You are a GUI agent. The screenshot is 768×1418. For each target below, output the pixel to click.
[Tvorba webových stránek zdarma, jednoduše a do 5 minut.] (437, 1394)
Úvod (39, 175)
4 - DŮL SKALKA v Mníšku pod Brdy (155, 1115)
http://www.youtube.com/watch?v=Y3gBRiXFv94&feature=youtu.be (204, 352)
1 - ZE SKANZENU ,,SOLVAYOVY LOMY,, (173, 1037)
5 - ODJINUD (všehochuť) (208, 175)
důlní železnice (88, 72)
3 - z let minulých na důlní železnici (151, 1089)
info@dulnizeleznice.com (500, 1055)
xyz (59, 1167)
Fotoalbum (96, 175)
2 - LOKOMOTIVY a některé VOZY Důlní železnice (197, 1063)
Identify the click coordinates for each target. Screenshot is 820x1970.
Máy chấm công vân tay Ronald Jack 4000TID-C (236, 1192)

_ _ _ _

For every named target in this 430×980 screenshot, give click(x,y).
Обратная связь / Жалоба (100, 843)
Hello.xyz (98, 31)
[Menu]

_ _ _ _

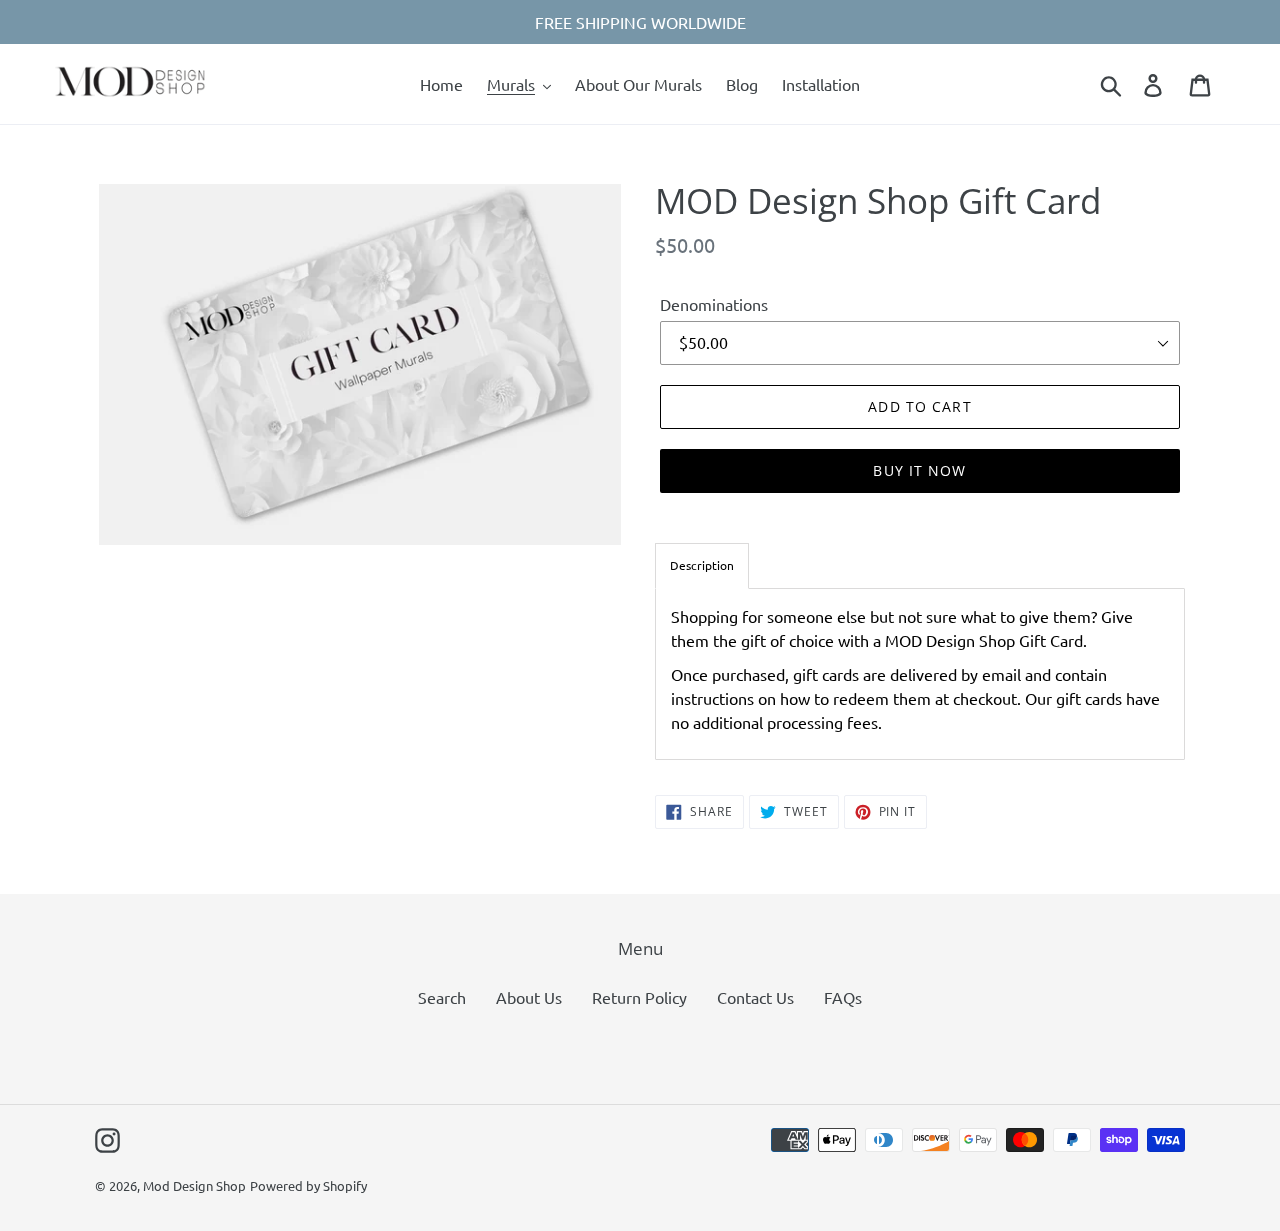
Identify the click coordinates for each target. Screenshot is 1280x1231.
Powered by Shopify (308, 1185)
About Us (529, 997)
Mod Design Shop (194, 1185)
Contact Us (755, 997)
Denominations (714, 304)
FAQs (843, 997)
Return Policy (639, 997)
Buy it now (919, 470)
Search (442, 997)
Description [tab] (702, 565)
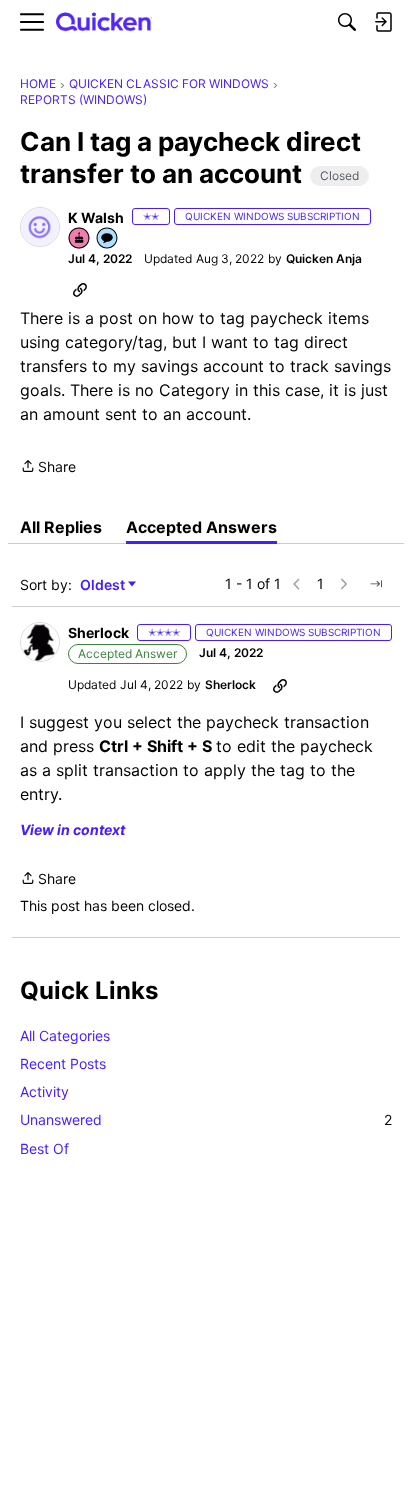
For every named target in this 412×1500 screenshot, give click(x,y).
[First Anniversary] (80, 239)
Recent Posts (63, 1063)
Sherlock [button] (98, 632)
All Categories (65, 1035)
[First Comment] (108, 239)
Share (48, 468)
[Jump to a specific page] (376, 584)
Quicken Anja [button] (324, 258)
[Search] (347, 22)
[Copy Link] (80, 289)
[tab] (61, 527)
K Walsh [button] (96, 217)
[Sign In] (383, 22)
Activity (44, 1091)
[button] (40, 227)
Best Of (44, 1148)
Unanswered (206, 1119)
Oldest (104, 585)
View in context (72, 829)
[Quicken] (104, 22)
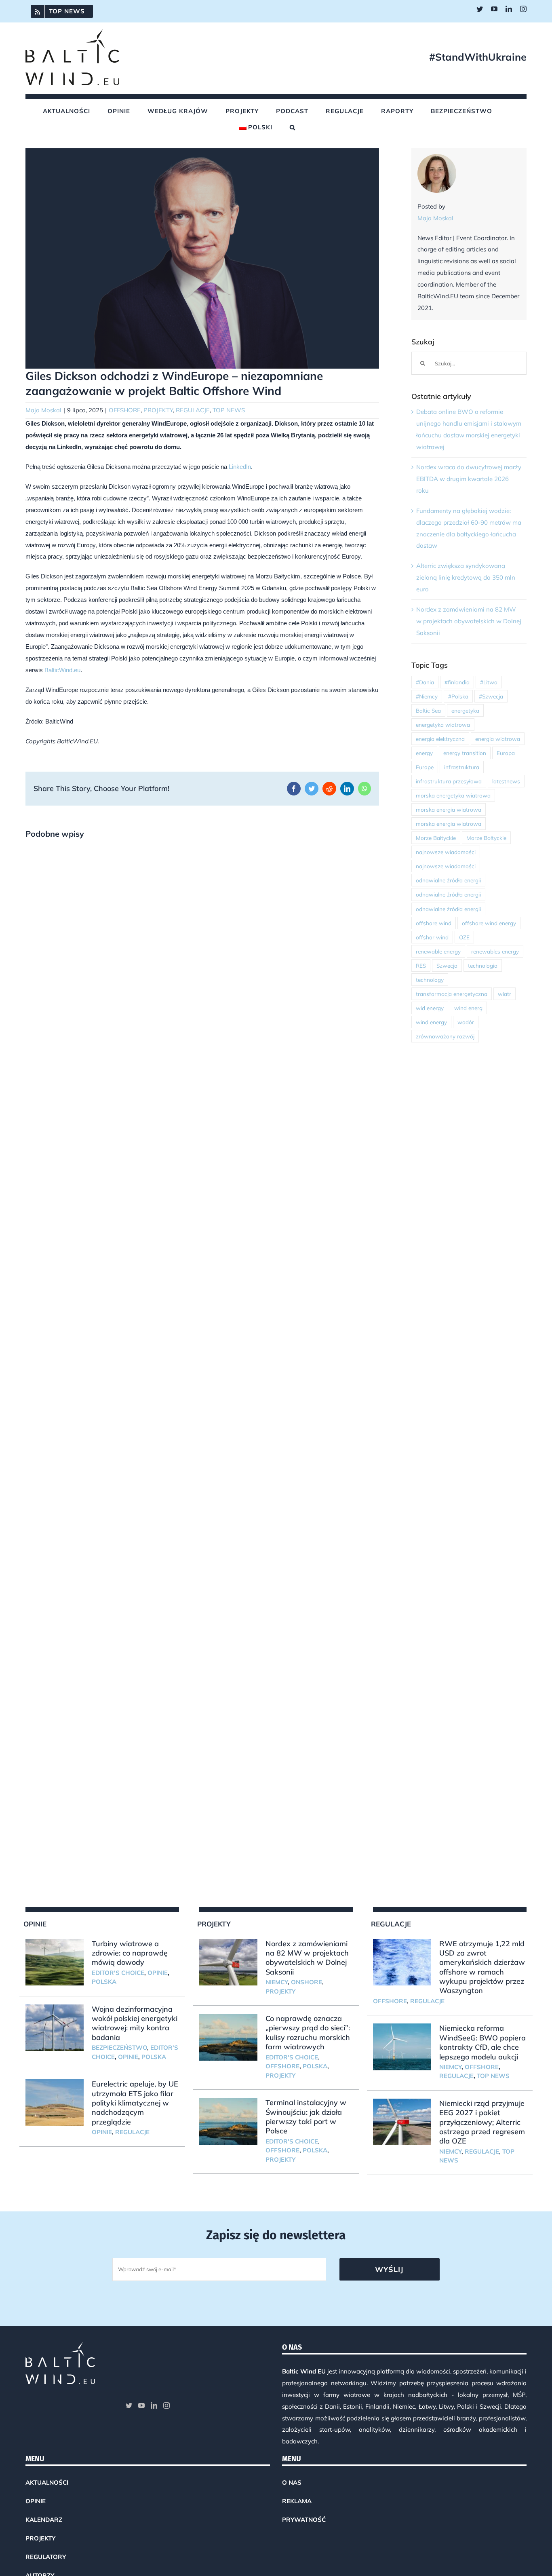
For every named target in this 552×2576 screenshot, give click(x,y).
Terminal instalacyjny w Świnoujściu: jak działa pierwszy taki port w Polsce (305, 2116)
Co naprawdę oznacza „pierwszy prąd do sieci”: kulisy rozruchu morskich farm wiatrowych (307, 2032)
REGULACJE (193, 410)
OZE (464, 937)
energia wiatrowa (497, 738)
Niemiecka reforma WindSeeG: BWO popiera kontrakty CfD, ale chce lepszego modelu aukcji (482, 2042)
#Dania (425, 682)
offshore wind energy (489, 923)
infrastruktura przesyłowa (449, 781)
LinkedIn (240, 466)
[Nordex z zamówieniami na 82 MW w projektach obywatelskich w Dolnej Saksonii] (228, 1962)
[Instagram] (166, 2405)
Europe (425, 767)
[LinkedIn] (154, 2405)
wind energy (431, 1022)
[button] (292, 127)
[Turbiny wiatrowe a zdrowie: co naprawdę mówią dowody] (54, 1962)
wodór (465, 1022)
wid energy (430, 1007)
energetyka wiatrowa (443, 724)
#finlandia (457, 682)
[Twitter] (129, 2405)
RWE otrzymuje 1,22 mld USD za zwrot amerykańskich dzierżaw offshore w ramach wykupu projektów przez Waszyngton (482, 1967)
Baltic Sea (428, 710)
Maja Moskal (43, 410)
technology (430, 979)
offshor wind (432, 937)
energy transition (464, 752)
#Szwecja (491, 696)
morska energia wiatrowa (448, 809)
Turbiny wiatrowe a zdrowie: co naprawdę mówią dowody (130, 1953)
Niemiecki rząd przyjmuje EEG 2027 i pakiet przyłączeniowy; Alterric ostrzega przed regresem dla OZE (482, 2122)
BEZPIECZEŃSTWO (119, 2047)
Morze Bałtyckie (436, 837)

_ _ _ _

What this task involves
There is a line with "xyz (59, 1167)" and a line with "Máy chấm công" above. Copy exactly those two lines and all lines between them, with nothing else.

Written answer
xyz (59, 1167)
Fotoalbum (96, 175)
2 - LOKOMOTIVY a některé VOZY Důlní železnice (197, 1063)
Identify the click coordinates for each target. Screenshot is 820x1970.
Máy chấm công vân tay Ronald Jack 4000TID-C (236, 1192)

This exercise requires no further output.